Ein Buch - eine lange und eine kurze Geschichte.

Inhalt / Rezension "Versprechen der Nacht"
Die junge Studentin Savannah studiert Kunstgeschichte. Eines Tages findet sie in einem Archiv ein altes Schwert. Durch ihre Gabe, als Stammesgefährtin, kann sie Geschichten, die mit Gegenständen verbunden sind, sehen. Bei der Berührung des Schwertes sieht sie einen blonden Krieger, der ihr von da an nicht mehr aus dem Kopf geht.
Am nächsten Tag wird ihre Mitbewohnerin bei ihrem Date ermordet und das Schwert gestohlen. Savannah berichtet in den Medien von dem Diebstahl. Kurze Zeit später taucht in der Bibliothek, in der Savannah arbeitet, der beeindruckende Krieger Gideon auf. Er kommt ihr bekannt vor, aber sie kann ihn vorerst nicht zuordnen.

Endlich die Geschichte von Gideon und Savannah. Gideon gilt in der Midnight Breed Reihe von Lara Adrian als die gute Seele beim Stamm und ist der absolute Technikfreak. Die Beziehung zwischen ihm und Savannah ist auch eine Konstante durch die ganzen Bücher. Daher finde ich es enttäuschen, dass die Geschichte sehr kurz und das Ende eher enttäuschend und vorhersehbar ist.
Abgesehen davon ist es auf jeden Fall interessant, mehr über die beiden und ihre Vergangenheit zu erfahren. Und natürlich wie sie sich kennengelernt haben.

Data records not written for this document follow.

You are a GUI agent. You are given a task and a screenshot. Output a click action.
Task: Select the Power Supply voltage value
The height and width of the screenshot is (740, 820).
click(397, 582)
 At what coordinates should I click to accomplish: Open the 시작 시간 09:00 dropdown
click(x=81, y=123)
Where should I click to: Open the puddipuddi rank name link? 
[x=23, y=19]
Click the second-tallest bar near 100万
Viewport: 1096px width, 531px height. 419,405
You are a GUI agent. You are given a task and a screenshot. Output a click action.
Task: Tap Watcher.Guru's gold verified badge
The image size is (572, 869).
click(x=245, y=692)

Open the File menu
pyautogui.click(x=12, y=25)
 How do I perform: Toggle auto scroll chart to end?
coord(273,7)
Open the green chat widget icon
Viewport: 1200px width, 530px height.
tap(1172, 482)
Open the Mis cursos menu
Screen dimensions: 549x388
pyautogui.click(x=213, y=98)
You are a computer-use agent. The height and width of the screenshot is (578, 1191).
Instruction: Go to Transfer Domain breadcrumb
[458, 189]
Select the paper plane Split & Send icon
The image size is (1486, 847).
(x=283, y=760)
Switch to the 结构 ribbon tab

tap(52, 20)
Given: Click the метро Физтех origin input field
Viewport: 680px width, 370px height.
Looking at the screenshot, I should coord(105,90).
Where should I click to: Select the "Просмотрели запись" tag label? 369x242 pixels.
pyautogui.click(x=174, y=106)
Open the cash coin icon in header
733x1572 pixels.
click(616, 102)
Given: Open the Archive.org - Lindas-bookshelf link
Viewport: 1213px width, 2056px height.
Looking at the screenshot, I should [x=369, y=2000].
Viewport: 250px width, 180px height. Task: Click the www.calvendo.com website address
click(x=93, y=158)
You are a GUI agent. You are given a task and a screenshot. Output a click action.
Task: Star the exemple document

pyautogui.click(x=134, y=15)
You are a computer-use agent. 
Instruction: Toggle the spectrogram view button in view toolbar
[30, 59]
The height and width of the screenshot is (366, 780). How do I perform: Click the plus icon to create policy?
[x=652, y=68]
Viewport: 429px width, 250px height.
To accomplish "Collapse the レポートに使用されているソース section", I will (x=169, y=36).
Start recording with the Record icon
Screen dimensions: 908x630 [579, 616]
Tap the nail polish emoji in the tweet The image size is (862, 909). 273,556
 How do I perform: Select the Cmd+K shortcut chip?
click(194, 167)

Inhalt/Rezension "Nightdrake"

Meine erste Geschichte von Lara Adrian, die ich gelesen habe und nicht mit Vampiren zu tun hat. Wirklich eine sehr nette Abwechslung, weil die Handlung im postapokalyptischen Jahr 2066 spielt und die Sonderbaren (Gnome, Drachen, Elfen, etc.) als Sklaven von den Menschen gehalten werden. 
Nisha "die Kaltherzige" ist Lieferantin von ungewöhnlichen Aufträgen. Ihr neuer Auftrag ist eine Kiste, die sich unter einer Plane befindet. Ihre Anweisungen sind einfach "Es darf kein Wasser in die Kiste. Nichts in die Kiste legen. Die Kiste niemals abholen". Bald ist klar, dass sich in der Kiste ein Wesen befindet.
Als Nisha am vereinbarten Übergabe-Ort eintrifft, wird klar, dass sich in der Kiste ein Mensch/Sonderbarer befindet, der normal spricht und weiß, dass ihn sein Tod erwartet.
Nisha bekommt Mitleid und verstößt gegen die erste Regel "Es darf kein Wasser in die Kiste".
Wirklich eine sehr vielsprechende Kurzgeschichte. Leider verlieben sich die beiden bereits nach einem halben Tag ineinander und vertrauen sich von Anfang an.. Für meine Begriffe ist das viel zu schnell und lässt die Figuren dadurch etwas unrealistisch wirken.
Ein guter Anfang für eine neue Welt. Allerdings ausbaufähig.